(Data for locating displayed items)
· · · · ·

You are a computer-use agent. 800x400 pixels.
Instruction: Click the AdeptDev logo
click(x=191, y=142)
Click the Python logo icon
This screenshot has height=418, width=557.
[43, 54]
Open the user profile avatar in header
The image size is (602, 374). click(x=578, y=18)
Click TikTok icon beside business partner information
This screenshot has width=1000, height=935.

· · · · ·

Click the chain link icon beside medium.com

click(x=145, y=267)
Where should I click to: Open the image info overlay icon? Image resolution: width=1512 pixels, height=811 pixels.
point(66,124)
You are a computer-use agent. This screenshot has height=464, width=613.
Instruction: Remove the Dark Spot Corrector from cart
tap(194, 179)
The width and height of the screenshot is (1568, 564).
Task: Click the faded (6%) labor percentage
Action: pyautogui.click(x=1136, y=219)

· · · · ·

WHAT TO WORK ON:
Convert the data from the line with "Click the chain link icon beside medium.com" up to and including the line with "point(66,124)" into a JSON list of strings, one string per line, skipping any blank lines.

COMPLETE OUTPUT:
[
  "Click the chain link icon beside medium.com",
  "click(x=145, y=267)",
  "Where should I click to: Open the image info overlay icon? Image resolution: width=1512 pixels, height=811 pixels.",
  "point(66,124)"
]